Just Dance 2015 (Ubisoft) - TBA
Hit the floor for the year's hottest party in Just Dance 2015 on Wii U! With over 40 tracks, including current chart-toppers and throwback favourites, there're plenty of reasons to slip on your dancing shoes. Strut your stuff solo, dance up a storm in a duo or get down as a group in loads of modes that will keep the party going all night!

Donkey Kong Country 2: Diddy's Kong Quest (Nintendo, SNES VC) - €7.99/£5.49
Donkey Kong has been kidnapped by the evil Kaptain K. Rool, who is demanding DK's hard-earned banana hoard as a ransom! But there's no way the Kongs are going to give it up that easily! In this pirate-themed sequel to the hit Donkey Kong Country, guide Diddy or Dixie Kong through eight wild worlds of comical action across the Kremling-infested Crocodile Isle. Discover new secrets, learn new abilities, meet new Kong family members, and take the reins of new animal buddies such as Squitter the Spider and Rattly the Rattlesnake.

This is the European version of the game, which was optimised originally by the developer to offer gameplay and music speed similar to the US version. Demos and animations may run at PAL speed. The aspect ratio has been corrected for this release.

Donkey Kong Country Weeks from 16/10/2014 until 06/11/2014:
Wii U users can save 33% on Donkey Kong Country: Tropical Freeze in Nintendo eShop if they first buy one game from the classic Donkey Kong Country series on the same Wii U!

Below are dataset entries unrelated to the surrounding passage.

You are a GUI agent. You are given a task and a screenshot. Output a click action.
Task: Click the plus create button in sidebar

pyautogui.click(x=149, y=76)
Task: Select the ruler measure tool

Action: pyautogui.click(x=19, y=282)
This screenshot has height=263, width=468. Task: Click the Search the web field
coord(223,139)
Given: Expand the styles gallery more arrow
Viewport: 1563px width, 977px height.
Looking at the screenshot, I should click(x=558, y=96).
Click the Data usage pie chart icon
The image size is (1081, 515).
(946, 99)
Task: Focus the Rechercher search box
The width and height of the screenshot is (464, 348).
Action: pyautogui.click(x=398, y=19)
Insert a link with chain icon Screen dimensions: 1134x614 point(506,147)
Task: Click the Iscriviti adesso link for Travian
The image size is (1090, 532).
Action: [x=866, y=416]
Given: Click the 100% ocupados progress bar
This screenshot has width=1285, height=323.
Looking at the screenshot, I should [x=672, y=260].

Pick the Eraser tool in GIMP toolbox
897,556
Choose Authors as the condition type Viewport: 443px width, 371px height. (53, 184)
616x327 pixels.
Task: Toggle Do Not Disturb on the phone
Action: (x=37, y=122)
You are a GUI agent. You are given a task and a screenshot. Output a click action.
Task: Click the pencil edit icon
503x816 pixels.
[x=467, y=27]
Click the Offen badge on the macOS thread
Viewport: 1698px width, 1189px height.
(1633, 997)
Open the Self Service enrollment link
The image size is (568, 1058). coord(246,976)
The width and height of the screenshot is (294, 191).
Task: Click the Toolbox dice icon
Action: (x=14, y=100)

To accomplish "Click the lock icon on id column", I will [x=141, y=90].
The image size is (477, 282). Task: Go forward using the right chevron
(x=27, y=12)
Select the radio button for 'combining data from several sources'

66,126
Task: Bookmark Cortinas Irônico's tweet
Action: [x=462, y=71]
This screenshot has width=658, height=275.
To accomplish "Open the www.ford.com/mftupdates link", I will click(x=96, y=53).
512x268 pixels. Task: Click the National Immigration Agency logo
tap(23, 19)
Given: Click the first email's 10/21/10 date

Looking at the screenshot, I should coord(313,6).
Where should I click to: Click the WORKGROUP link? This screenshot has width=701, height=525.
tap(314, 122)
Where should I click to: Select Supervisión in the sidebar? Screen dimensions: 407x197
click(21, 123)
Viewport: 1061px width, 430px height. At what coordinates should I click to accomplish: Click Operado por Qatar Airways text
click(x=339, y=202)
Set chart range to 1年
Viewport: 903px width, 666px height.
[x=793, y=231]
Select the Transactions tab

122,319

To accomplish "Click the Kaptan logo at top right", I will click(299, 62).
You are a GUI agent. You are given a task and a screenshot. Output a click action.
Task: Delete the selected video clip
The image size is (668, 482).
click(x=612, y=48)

Namco Museum (Bandai Namco Games, GBA VC) - €5.99/£5.39
Namco Museum packs five historic arcade games into one retro gaming package: Ms. Pac-Man, Galaxian, Galaga, Pole Position and Dig Dug. Enjoy these blasts from the past with their original graphics, sound effects and gameplay faithfully recreated. You can also change the settings to your liking; altering lives, difficulty and screen modes. There's sure to be something for everyone in this classic coin-op compilation!

My Style Studio: Hair Salon (Cypronia) - €4.99/£4.49
Wash, colour, cut, curl and style - make any hair style you want! Choose between five cute characters and cut and style them in whatever way you want. Use lots of different tools - from a simple scissors to a curling iron and decorate the final look with hats, glasses and other fun accessories.

Special offers
Master Reboot (Wales Interactive) - €5.99/£4.99 (Ends November 6, normally €11.99/£9.99)
Color Zen (Cypronia) - €2.24/£2.24 (Ends October 30, normally €2.99/£2.99)
Color Zen Kids (Cypronia) - €2.24/£2.24 (Ends October 30, normally €2.99/£2.99)
Angry Bunnies: Colossal Carrot Crusade (Cypronia) - Free if you downloaded Angry Bunnies on Nintendo 3DS. (Offer ends October 30, regular price €6.49/£5.99)


Nintendo eShop (3DS)

My Style Studio: Hair Salon (Cypronia) - €4.99/£4.49
Wash, colour, cut, curl and style - make any hair style you want! Choose between five cute characters and cut and style them in whatever way you want. Use lots of different tools - from a simple scissors to a curling iron and decorate the final look with hats, glasses and other fun accessories.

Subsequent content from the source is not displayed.